Cemetery in Ibaraki Prefecture, Japan

The Mito Tokugawa clan cemetery (水戸德川家墓所, Mito Tokugawa-ke bosho) is located in the city of Hitachiōta, Ibaraki. The cemetery contains the graves of the Mito Tokugawa clan and three of its four cadet houses. This includes the successive daimyō of Mito Domain (250,000 koku), Matsudaira clan of Moriyama Domain (20,000 koku), Matsudaira clan of Hitachi-Fuchū Domain (20,000 koku) and the Matsudaira clan of Shishido Domain, 10,0000 koku.
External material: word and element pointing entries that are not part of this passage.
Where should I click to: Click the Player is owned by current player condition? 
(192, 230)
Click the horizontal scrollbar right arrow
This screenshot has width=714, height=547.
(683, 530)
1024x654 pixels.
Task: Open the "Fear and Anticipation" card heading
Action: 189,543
The only cadet branch whose graves are not at the cemetery is the Matsudaira clan of Takamatsu Domain, 120,000 koku). The cemetery was designated a National Historic Site in 2007.

==Overview==
The Mito-Tokugawa clan descended from Tokugawa Yorifusa, the 11th son of Tokugawa Ieyasu and was one of the Gosanke branches of the Tokugawa clan, who were maintained to provide a shōgun should the main line of the clan die out. The cemetery is called Zuiryusan (瑞龍山), and is located on the southern hillside of Kunimiyama, which is an extension from the Abukuma Mountains in the northern part of Hitachiōta city in the northern part of Ibaraki Prefecture. It covers an area 360 meters east-to-west by 500 meters north-to-south, at an elevation of 134 to 165 meters. It is a scenic spot and was surrounded by Japanese red pine forests until the 1940s. The form of the gravestones is that of a stone monument with a bixi base in the shape of a dragon with the shell of a tortoise, and decorated with a Chi dragon, but with no religious symbolism or imagery. Funeral rites were conducted per Confucian rituals at outlined by the second daimyō of Mito Domain, Tokugawa Mitsukuni; there is no Buddhist temple at the cemetery, and Tokugawa Mitsukuni gave specific orders that no Buddhist priests would be allowed to even enter the cemetery precincts. The graveyard was established in 1661 with the burial of Tokugawa Yorifusa and the construction of the tombs for Yorifusa's concubine Hisako (Tokugawa Mitsukuni's mother) and Takeda Nobuyoshi in 1677. In total, 119 graves built in the Edo Period, including 29 graves for wives and consorts, 86 graves for cadet clansmen, and four tombs for non-related retainers. One of the non-related persons honored with a burial in this cemetery is the Chinese Confucian scholar Zhu Zhiyu, a Ming political refugee in Japan and close advisor to Tokugawa Mitsukuni.

The cemetery is located 15 minutes by car from Hitachi-Ōta Station on the JR East Suigun Line; however, it remains in private hands and is open to the public only at irregular intervals.